** YOUR OBJECTIVE **
The listing below is to be copied in full, line by line.

** RECORDS SUPPLIED **
Segment Open

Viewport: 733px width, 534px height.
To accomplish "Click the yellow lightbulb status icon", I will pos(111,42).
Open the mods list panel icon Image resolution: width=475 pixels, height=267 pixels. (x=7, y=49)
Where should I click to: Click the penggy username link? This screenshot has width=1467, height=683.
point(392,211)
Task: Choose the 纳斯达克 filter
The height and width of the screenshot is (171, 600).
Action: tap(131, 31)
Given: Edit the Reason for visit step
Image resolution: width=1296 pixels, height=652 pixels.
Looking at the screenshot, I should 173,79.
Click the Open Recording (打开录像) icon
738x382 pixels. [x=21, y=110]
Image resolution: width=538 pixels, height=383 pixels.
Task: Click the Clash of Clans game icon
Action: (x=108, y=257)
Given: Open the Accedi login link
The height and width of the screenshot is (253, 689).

Segment Closed

** FINAL ANSWER **
Viewport: 733px width, 534px height.
To accomplish "Click the yellow lightbulb status icon", I will pos(111,42).
Open the mods list panel icon Image resolution: width=475 pixels, height=267 pixels. (x=7, y=49)
Where should I click to: Click the penggy username link? This screenshot has width=1467, height=683.
point(392,211)
Task: Choose the 纳斯达克 filter
The height and width of the screenshot is (171, 600).
Action: tap(131, 31)
Given: Edit the Reason for visit step
Image resolution: width=1296 pixels, height=652 pixels.
Looking at the screenshot, I should 173,79.
Click the Open Recording (打开录像) icon
738x382 pixels. [x=21, y=110]
Image resolution: width=538 pixels, height=383 pixels.
Task: Click the Clash of Clans game icon
Action: (x=108, y=257)
Given: Open the Accedi login link
The height and width of the screenshot is (253, 689).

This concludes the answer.